#### EXCERPTED DATA
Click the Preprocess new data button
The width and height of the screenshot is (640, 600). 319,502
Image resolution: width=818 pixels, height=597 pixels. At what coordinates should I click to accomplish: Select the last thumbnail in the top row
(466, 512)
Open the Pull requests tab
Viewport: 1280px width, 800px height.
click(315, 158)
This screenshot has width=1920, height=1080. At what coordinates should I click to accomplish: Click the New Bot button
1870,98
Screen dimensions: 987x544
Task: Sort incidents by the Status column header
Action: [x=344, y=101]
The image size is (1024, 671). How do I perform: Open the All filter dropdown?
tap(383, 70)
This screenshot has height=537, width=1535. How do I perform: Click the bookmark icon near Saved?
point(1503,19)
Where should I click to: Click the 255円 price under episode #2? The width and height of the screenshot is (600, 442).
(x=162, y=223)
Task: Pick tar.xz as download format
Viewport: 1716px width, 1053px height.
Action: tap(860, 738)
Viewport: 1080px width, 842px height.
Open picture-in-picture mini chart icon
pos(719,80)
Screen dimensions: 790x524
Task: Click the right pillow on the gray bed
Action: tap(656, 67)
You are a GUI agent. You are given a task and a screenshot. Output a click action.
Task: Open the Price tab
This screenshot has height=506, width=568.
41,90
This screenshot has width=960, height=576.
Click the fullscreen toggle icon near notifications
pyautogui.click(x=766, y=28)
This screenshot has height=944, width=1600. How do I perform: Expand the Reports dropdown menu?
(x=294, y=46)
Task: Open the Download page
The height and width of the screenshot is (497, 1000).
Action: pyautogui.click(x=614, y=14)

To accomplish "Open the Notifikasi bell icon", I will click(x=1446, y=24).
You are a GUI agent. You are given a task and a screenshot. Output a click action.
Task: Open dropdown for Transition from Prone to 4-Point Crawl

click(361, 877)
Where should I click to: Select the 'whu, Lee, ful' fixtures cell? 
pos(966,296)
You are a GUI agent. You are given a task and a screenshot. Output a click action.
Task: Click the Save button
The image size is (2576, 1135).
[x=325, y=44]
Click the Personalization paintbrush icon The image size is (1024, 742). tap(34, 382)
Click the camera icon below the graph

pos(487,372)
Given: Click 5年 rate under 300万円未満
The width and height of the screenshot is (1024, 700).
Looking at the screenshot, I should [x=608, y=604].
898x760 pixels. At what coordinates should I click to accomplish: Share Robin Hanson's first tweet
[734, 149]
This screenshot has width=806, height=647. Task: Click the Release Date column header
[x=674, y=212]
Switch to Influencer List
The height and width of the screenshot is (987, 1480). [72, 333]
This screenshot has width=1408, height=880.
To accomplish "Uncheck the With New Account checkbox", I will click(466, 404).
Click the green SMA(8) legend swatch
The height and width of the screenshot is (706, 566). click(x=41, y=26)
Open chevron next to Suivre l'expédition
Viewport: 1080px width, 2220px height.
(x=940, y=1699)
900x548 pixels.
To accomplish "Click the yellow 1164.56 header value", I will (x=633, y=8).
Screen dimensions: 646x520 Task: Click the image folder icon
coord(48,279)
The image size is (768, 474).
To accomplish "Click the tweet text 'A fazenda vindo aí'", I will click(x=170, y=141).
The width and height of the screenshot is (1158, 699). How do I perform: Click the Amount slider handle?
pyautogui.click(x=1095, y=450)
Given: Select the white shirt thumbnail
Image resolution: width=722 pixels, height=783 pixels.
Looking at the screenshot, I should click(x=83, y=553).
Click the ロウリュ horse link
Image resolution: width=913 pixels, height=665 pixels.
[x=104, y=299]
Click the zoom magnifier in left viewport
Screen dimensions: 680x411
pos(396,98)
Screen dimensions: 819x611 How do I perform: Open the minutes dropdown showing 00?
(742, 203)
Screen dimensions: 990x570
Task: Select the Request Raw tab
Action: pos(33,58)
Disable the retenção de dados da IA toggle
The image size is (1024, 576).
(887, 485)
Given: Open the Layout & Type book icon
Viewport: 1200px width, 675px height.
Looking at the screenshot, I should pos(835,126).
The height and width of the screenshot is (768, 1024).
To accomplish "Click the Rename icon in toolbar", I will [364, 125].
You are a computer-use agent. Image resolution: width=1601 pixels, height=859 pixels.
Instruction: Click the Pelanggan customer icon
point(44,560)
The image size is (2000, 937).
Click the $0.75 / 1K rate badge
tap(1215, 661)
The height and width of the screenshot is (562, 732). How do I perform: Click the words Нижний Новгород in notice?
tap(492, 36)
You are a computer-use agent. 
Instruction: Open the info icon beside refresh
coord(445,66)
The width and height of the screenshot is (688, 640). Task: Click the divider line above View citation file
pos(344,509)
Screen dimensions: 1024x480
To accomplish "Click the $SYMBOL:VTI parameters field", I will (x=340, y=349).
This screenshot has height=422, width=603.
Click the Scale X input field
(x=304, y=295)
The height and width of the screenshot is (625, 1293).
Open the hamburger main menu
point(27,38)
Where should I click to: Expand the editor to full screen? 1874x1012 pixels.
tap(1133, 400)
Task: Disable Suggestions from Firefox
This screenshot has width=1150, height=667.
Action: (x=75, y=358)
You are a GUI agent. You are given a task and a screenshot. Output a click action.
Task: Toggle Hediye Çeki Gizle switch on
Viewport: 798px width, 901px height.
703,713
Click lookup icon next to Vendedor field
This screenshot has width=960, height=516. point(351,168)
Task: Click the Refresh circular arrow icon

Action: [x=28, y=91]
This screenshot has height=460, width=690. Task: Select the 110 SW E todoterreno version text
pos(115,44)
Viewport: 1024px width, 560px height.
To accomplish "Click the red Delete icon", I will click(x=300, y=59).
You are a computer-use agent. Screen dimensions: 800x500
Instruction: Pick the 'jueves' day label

#### WHAT YOU SHOULD DO
Wherever the string "will" is found in the listing above, copy the line that contains it.

#### FINAL ANSWER
To accomplish "Open the Notifikasi bell icon", I will click(x=1446, y=24).
To accomplish "Uncheck the With New Account checkbox", I will click(466, 404).
To accomplish "Click the yellow 1164.56 header value", I will (x=633, y=8).
To accomplish "Click the tweet text 'A fazenda vindo aí'", I will click(x=170, y=141).
To accomplish "Click the Rename icon in toolbar", I will [364, 125].
To accomplish "Click the $SYMBOL:VTI parameters field", I will (x=340, y=349).
To accomplish "Click the red Delete icon", I will click(x=300, y=59).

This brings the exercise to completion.